Subject: RE: It isn't 'Folk', but what is it we do?
What name might we use to encompass the music that we like, to avoid the divisiveness of accurate use of other terms?
I'm with Little Robyn. The problem seems to me to be that some lovers of traditional folk music want to say "what we do is folk, therefore what you do isn't, regardless of what you call it". Even Richard's first post on the thread fell into this trap.
Think of it another way. 100 years ago, what was considered "traditional"? Kipling's verses put to music certainly wouldn't have been - some of them would only just have been published, and even "Mandalay" had only been around for 17 years. But you could go to any folk club you liked today, no matter how restrictive their limits on what you played, and your choice would be soundly approved of as being in the tradition.

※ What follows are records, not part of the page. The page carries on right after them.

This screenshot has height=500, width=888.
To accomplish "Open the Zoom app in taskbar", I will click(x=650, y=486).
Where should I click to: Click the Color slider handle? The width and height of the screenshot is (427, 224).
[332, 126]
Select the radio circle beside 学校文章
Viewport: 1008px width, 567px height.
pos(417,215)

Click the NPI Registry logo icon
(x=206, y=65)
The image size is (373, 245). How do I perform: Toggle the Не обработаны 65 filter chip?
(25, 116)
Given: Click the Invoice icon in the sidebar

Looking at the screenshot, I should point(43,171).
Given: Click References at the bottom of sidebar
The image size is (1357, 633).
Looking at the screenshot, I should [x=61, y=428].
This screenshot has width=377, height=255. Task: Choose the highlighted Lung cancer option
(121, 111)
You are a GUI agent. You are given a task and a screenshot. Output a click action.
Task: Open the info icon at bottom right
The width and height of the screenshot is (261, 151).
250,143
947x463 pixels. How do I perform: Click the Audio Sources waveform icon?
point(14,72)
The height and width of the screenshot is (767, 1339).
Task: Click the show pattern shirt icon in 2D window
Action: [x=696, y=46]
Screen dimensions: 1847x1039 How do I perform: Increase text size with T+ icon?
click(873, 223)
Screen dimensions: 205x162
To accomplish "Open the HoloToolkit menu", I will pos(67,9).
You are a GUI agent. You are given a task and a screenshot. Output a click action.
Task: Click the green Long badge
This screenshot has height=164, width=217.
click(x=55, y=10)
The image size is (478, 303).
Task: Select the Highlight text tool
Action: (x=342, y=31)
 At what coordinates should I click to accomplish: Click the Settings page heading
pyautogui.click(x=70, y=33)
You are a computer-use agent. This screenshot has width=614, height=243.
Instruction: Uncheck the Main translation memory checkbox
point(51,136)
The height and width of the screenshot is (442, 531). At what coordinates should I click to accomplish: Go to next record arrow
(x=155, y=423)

So how's about calling the two groups of material "traditional folk" and "new folk" (or "modern folk" or whatever)? Then see that given a little time, songs in the latter category may be added to the former category if they've stood the test of time. "Modern folk" doesn't just mean your whiny 17-year-old singer-songwriter or rocked-up groups like Show of Hands; it also covers highly-respected artists who write/wrote within the tradition, like Cyril Tawny, Eric Bogle and Dick Gaughan.